# Written problem
In the records below, swap "left arrow" for "right arrow" in the stretch from the line containing "Task: Go to previous input with left arrow" through the line containing "Action: 508,170". Give those lines again with nothing else changed.

-- Records for the task start --

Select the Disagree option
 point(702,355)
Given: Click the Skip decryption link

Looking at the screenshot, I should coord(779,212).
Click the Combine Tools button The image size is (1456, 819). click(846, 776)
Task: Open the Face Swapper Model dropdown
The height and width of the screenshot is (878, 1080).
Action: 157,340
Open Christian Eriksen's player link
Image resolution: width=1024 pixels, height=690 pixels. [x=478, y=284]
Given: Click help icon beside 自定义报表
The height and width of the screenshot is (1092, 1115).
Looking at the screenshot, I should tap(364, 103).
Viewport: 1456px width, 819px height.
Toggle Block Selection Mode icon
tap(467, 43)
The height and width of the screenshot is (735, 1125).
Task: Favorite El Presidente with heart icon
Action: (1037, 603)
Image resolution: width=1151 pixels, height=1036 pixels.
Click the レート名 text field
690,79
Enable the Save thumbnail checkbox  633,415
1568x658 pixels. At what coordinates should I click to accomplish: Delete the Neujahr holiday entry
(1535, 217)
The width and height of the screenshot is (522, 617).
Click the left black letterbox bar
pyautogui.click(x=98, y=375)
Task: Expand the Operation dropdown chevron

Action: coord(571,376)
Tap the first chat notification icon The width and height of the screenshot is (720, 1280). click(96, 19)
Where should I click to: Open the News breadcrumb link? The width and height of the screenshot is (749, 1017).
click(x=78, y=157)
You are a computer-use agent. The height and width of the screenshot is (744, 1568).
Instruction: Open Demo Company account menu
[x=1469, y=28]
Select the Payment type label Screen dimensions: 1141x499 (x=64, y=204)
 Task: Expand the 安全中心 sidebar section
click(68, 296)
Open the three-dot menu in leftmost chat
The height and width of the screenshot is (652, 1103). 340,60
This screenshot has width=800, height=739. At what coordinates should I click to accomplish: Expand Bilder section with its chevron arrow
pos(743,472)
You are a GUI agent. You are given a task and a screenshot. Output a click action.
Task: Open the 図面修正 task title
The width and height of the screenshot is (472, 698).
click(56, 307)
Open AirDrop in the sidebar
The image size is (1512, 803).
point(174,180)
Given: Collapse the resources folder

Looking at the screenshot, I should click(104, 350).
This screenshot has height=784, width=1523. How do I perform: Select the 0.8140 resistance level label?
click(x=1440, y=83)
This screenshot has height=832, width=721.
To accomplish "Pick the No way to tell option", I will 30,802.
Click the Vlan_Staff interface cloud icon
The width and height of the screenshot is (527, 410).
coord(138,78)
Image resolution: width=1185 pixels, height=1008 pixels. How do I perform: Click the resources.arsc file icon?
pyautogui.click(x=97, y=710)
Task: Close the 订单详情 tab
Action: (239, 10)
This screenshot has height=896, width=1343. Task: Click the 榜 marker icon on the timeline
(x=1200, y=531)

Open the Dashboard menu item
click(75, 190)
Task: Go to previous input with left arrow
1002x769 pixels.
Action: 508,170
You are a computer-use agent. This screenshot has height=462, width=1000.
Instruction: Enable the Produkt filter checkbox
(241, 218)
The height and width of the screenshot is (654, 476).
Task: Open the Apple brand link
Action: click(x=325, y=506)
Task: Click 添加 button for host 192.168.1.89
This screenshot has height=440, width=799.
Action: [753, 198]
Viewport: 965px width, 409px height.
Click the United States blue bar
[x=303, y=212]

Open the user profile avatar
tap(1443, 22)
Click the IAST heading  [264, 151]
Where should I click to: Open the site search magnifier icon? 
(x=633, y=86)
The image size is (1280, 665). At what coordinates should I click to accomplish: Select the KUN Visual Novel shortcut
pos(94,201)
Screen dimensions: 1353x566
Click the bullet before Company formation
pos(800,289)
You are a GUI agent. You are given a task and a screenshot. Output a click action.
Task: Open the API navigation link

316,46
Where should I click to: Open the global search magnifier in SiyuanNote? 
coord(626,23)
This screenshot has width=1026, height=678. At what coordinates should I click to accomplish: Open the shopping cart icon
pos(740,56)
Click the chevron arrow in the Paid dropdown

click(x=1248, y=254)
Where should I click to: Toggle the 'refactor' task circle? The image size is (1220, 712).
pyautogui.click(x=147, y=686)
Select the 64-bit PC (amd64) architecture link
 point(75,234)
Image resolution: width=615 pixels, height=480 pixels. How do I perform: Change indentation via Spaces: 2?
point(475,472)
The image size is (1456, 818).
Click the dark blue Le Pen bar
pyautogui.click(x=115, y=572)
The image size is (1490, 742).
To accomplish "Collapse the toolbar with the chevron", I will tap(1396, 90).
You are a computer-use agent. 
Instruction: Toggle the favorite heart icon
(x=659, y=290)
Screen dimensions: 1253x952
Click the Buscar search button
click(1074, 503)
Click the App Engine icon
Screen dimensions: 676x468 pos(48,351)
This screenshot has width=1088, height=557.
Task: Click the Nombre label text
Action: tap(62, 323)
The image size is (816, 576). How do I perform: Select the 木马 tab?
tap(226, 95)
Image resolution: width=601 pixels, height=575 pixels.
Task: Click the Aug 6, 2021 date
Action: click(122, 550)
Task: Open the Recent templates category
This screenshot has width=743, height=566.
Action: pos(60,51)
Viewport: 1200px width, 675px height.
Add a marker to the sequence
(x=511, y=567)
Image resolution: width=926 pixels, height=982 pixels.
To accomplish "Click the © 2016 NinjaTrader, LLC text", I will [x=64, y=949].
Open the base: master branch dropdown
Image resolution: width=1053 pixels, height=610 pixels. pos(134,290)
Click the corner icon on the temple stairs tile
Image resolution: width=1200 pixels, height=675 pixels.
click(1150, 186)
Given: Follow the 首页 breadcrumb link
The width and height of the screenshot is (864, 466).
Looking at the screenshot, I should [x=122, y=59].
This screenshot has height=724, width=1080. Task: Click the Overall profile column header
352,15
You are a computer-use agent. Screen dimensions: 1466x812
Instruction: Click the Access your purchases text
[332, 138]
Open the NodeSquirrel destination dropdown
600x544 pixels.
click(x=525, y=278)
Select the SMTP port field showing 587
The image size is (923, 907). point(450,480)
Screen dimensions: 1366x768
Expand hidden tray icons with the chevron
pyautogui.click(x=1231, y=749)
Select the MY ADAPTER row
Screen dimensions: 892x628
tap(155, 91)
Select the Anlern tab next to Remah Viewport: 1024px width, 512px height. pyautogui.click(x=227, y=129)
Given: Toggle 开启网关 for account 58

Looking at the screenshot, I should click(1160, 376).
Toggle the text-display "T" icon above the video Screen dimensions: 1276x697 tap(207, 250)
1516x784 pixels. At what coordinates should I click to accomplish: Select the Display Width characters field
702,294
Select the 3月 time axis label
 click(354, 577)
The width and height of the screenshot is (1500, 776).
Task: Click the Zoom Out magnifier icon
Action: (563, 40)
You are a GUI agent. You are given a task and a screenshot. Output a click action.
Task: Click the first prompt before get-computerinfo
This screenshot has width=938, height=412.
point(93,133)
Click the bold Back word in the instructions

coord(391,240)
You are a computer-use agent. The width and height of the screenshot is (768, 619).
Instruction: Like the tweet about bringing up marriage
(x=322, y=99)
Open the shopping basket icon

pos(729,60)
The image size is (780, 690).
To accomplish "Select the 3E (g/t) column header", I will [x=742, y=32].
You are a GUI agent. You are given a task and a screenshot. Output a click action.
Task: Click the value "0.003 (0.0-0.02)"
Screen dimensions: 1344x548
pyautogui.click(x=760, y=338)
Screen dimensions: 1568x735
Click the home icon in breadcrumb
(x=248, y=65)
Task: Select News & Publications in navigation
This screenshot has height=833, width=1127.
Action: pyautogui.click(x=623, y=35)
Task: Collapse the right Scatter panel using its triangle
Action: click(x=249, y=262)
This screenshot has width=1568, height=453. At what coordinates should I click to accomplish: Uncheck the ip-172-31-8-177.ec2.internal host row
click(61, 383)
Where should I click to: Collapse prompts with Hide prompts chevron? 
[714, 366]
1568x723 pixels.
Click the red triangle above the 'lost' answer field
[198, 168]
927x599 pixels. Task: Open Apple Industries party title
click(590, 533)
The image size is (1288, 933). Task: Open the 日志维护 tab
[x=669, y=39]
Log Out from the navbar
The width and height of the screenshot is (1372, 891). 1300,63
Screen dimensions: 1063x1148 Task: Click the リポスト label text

-- Records for the task end --

# Solution
Task: Go to previous input with right arrow
1002x769 pixels.
Action: 508,170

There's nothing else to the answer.